Metabase
You can connect a Metabase instance to a Splitgraph engine, allowing you to visualize datasets that were cloned and checked out on the engine. Metabase also works with layered querying, letting it query huge datasets by only downloading a required fraction of the data.
Make sure to use Metabase version v0.36.8 or above. Earler versions have an issue with the Metabase Explore Data view: it doesn't support schemata with slashes in them that Splitgraph uses by default to check data out into.
Start Metabase
Here is a sample Docker Compose service definition for Metabase running against a Splitgraph engine:
version: "3"

══════════════════════════════

__DIRECTIVE__.
Reproduce the text on connecting Metabase to a Splitgraph engine in full, word for word.

__RECORD EXCERPTS__.
══════════════════════════════

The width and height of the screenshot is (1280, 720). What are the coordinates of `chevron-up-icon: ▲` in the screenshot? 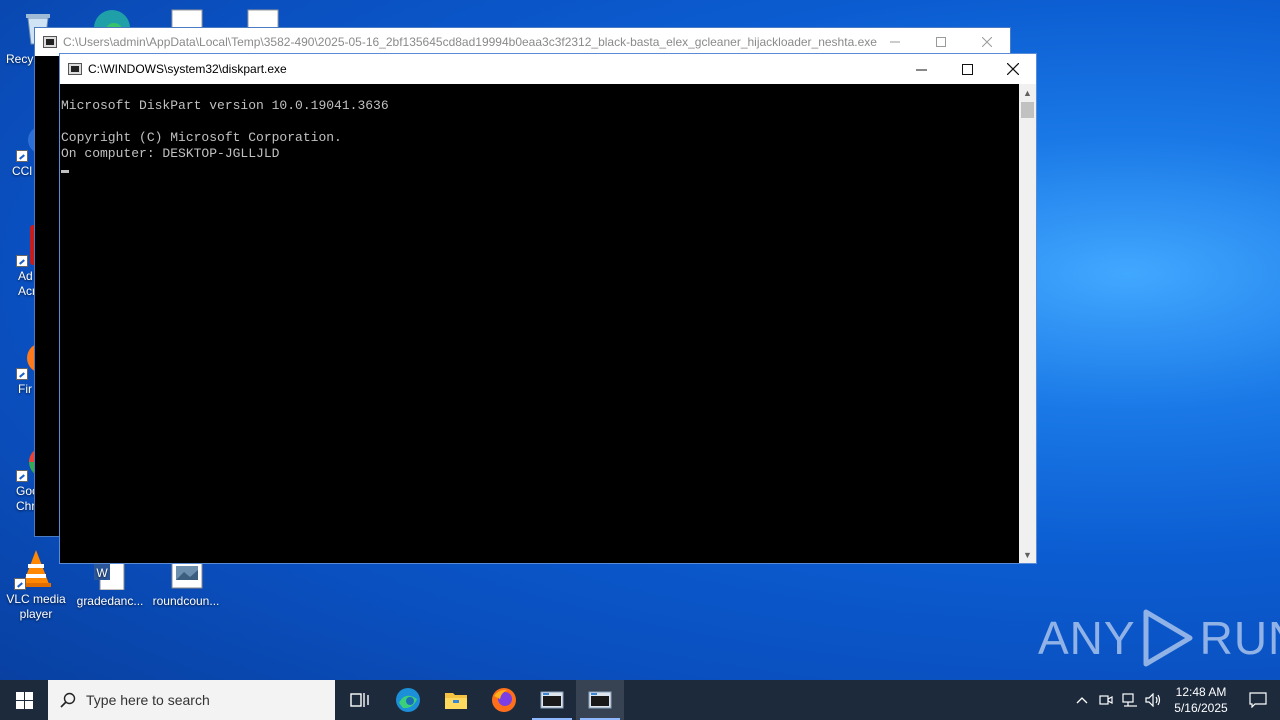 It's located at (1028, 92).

══════════════════════════════

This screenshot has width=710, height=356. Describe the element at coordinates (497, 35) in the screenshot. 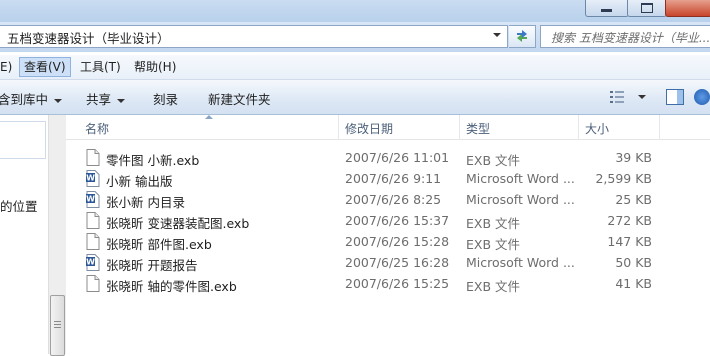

══════════════════════════════

__OUTPUT FOR THIS TASK__.
Metabase
You can connect a Metabase instance to a Splitgraph engine, allowing you to visualize datasets that were cloned and checked out on the engine. Metabase also works with layered querying, letting it query huge datasets by only downloading a required fraction of the data.
Make sure to use Metabase version v0.36.8 or above. Earler versions have an issue with the Metabase Explore Data view: it doesn't support schemata with slashes in them that Splitgraph uses by default to check data out into.
Start Metabase
Here is a sample Docker Compose service definition for Metabase running against a Splitgraph engine:
version: "3"